金融

銀行間の手数料、抜本的見直しへ コストに応じて徴収

 政府からの振込手数料引き下げ要請を踏まえ、全国の銀行が銀行間の送金手数料を抜本的に見直すことが3日、分かった。個別交渉で決まるとされていた手数料が40年以上固定されている現状を改め、コストに応じた料金を徴収する方式に変更する。来年3月以降の導入を目指す。

 銀行が別の銀行に対して支払う手数料が下がれば、利用者が負担する振込手数料の軽減につながる可能性があり、キャッシュレス決済の普及も後押ししそうだ。
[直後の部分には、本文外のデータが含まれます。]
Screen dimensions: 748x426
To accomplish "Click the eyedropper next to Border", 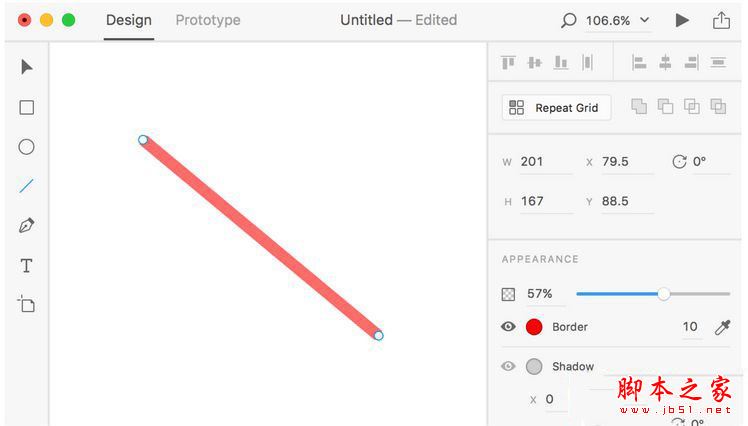I will 722,327.
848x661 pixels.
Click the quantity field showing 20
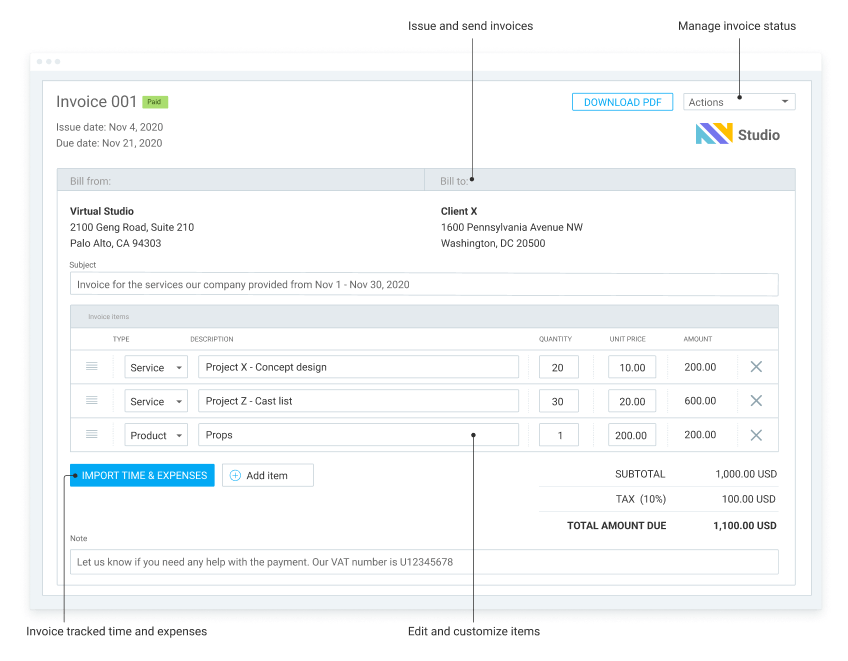(x=558, y=367)
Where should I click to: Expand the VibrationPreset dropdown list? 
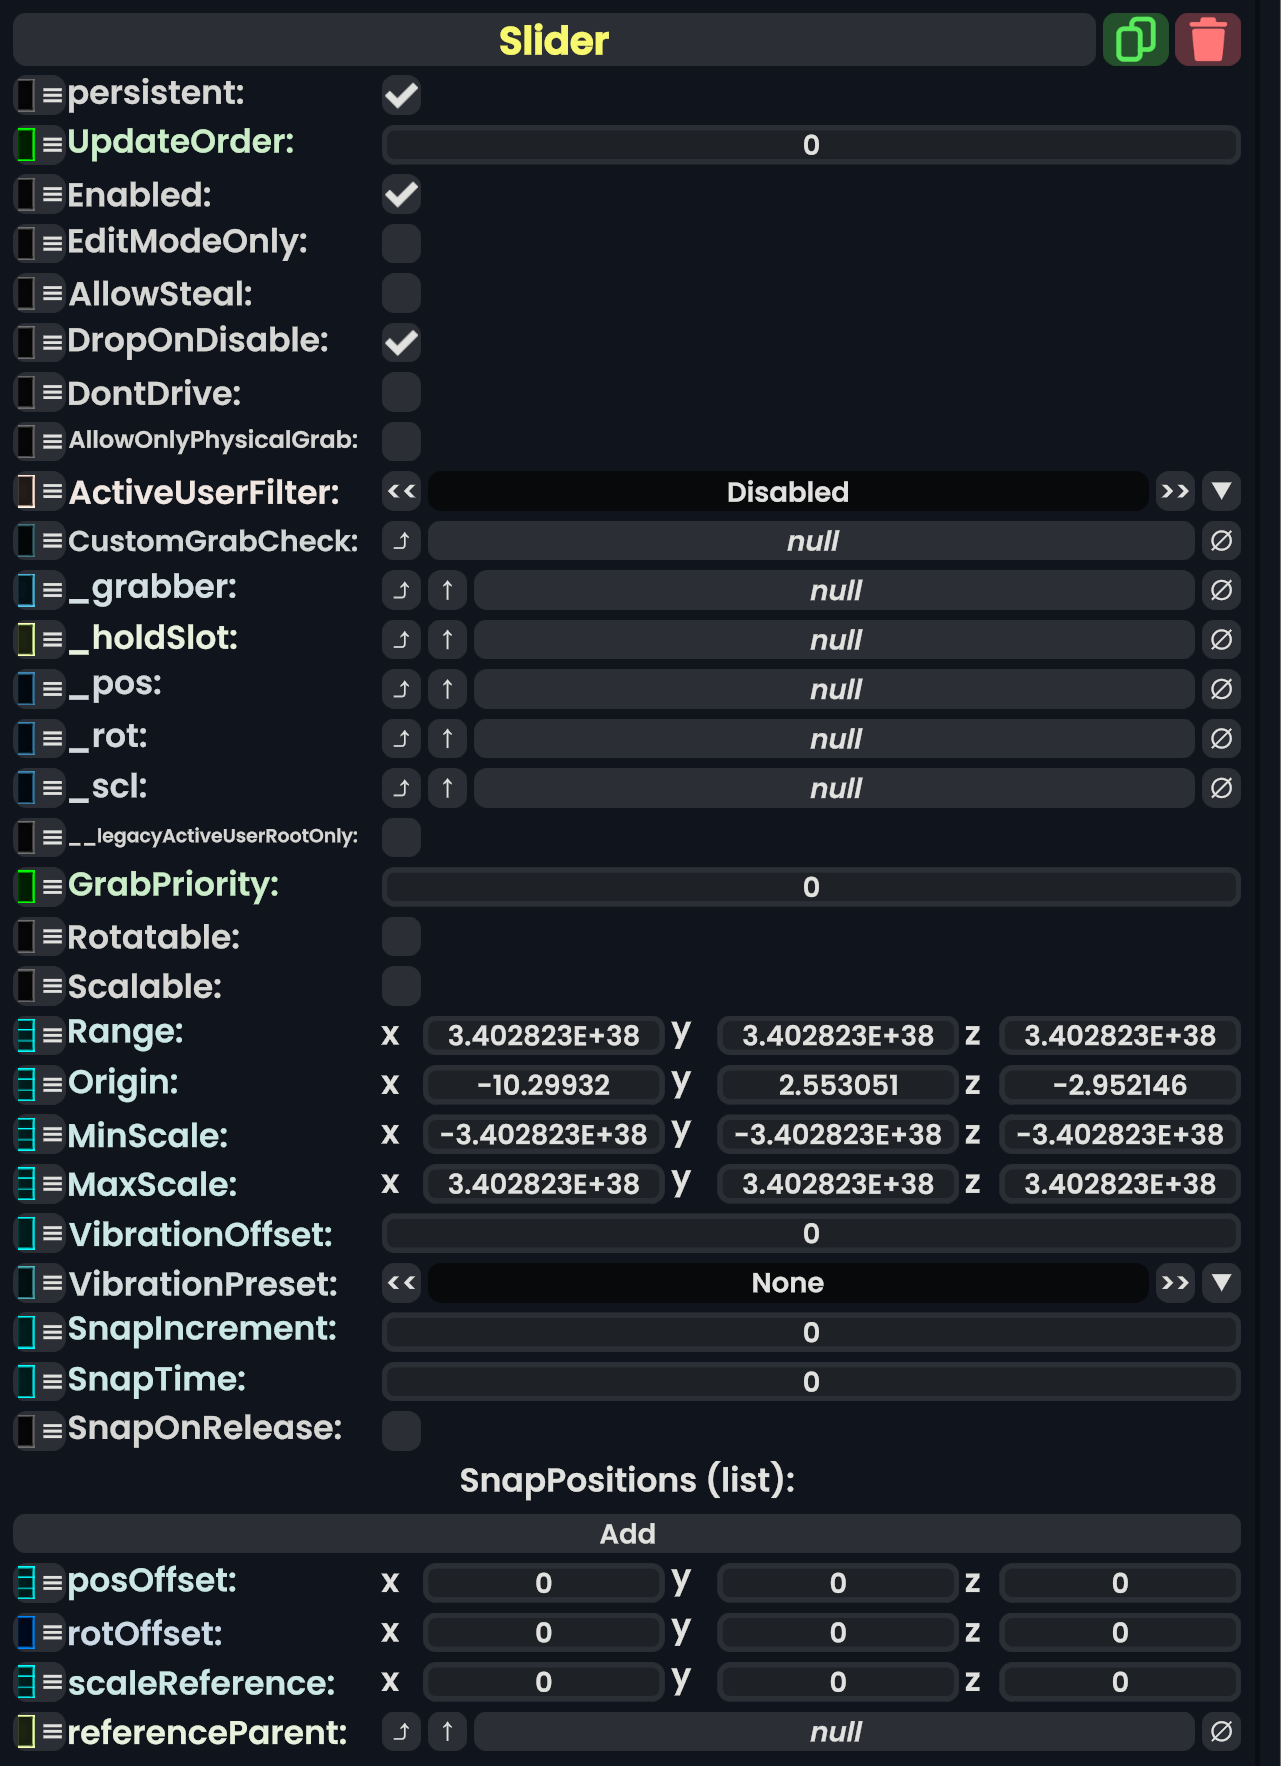(x=1221, y=1283)
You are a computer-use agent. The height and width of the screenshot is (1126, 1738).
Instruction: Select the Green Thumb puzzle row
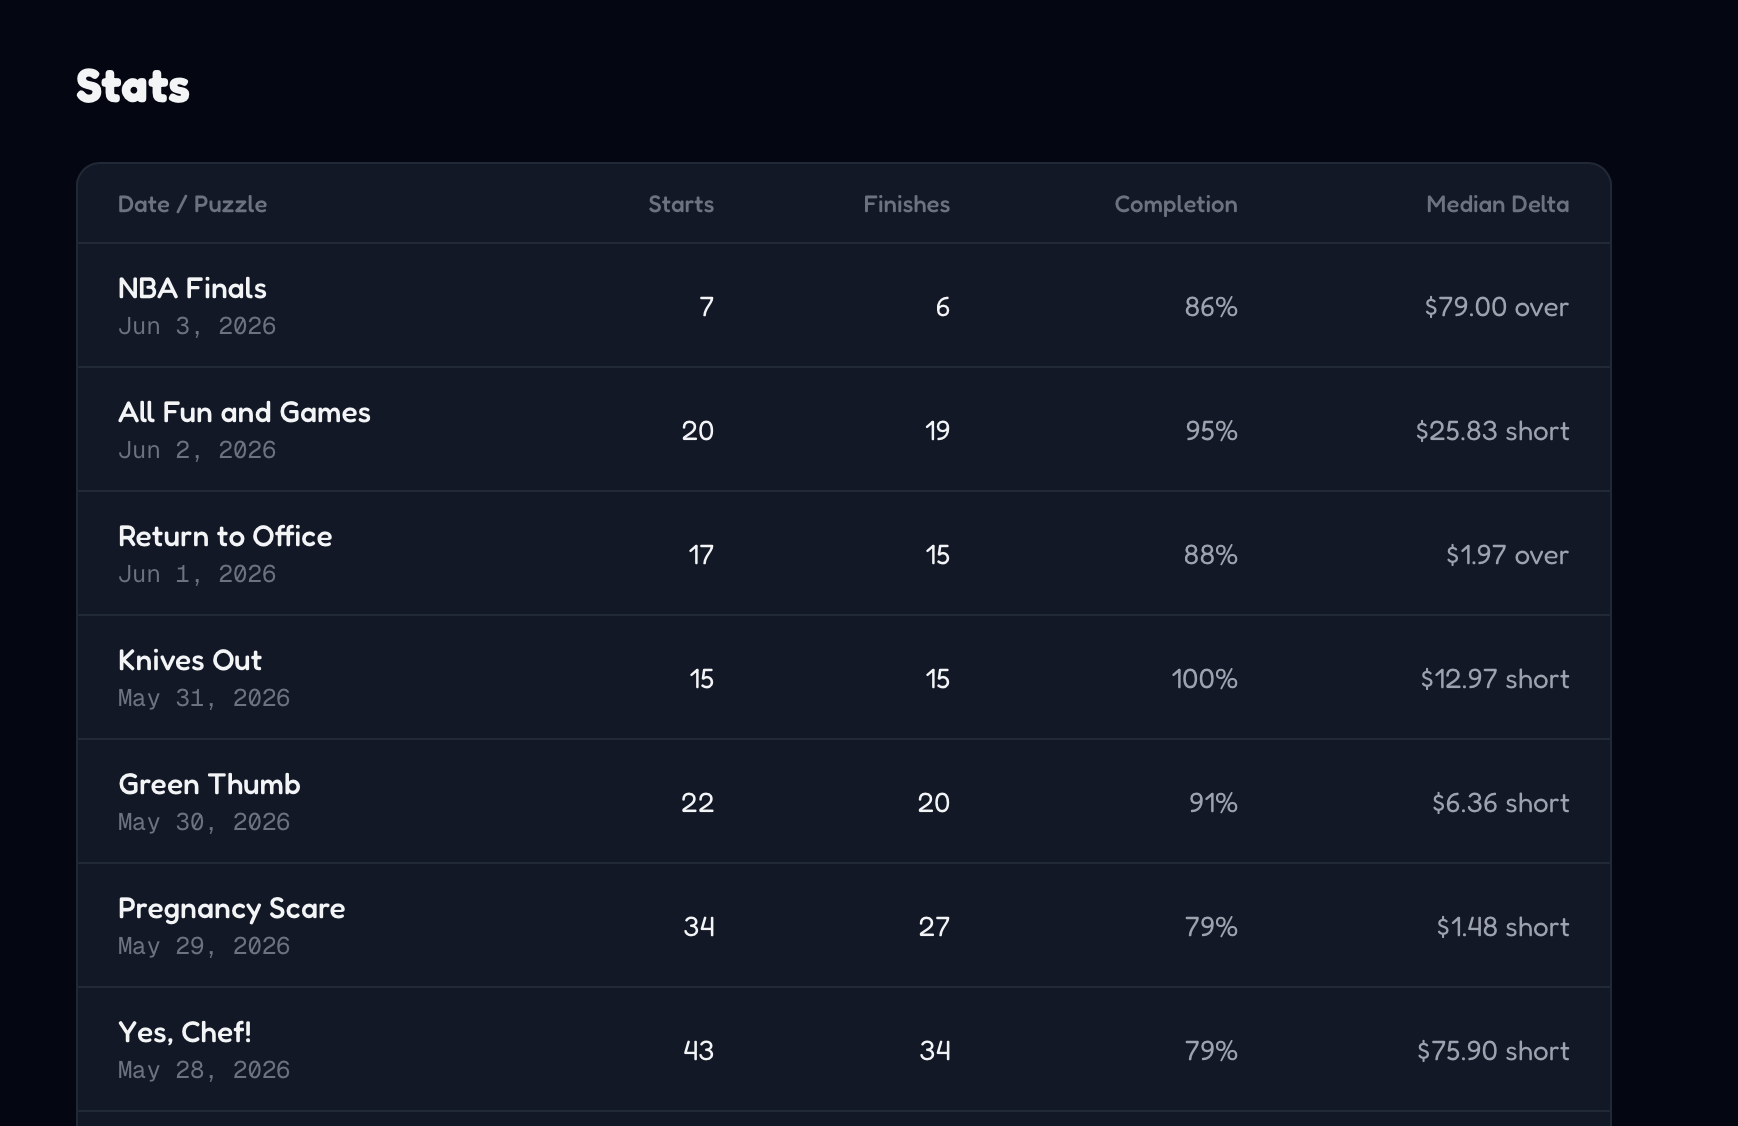844,802
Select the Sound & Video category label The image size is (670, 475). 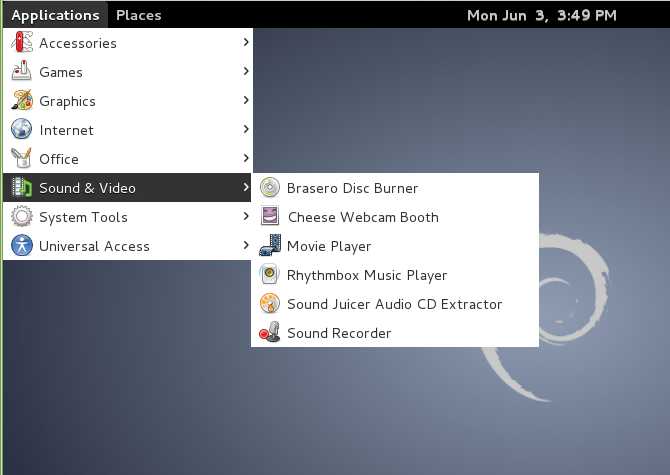pos(87,188)
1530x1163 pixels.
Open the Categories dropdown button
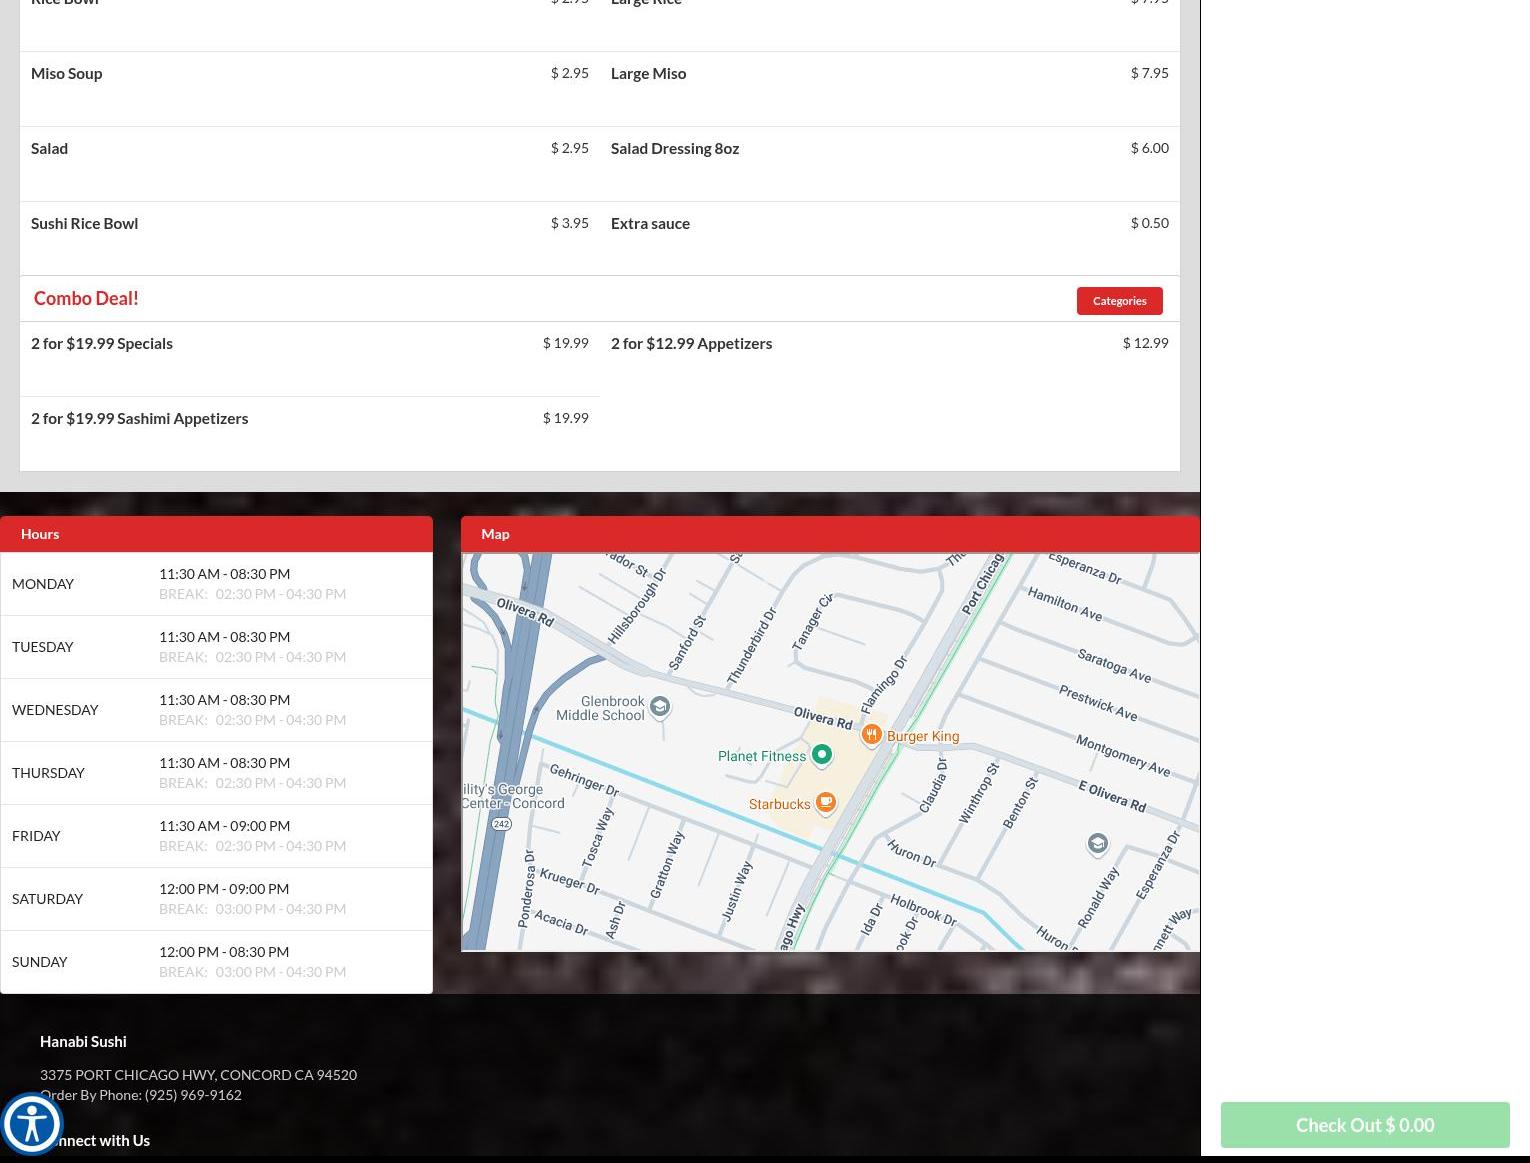(x=1119, y=301)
 新制度は、送金を受ける側の銀行が必要になる人件費やシステム経費を算定した「内国為替制度運営費」を設定。送金の処理システムを運営する全国銀行資金決済ネットワーク(全銀ネット)が、送金側の銀行から運営費を徴収し、送金先に配る仕組みを想定する。

 運営費の水準は今後決めるが、従来より下がる可能性が高く、振込手数料の引き下げにつながる可能性がある。銀行振り込みで加盟店に売上代金を支払うキャッシュレス決済事業者にも恩恵が見込まれる。

 一方、コストに見合った運営費が導入されれば、これまで銀行間手数料が無料だった公金や給料の送金が有料化される可能性があるほか、手数料の受け取りが多い地方銀行の収益が減ることも想定される。

 振込手数料をめぐっては、キャッシュレス決済普及の障害になっているとして政府が是正を要請。銀行界は銀行間手数料の見直しとは別に、スマートフォンアプリを使った少額決済用のインフラ新設なども検討している。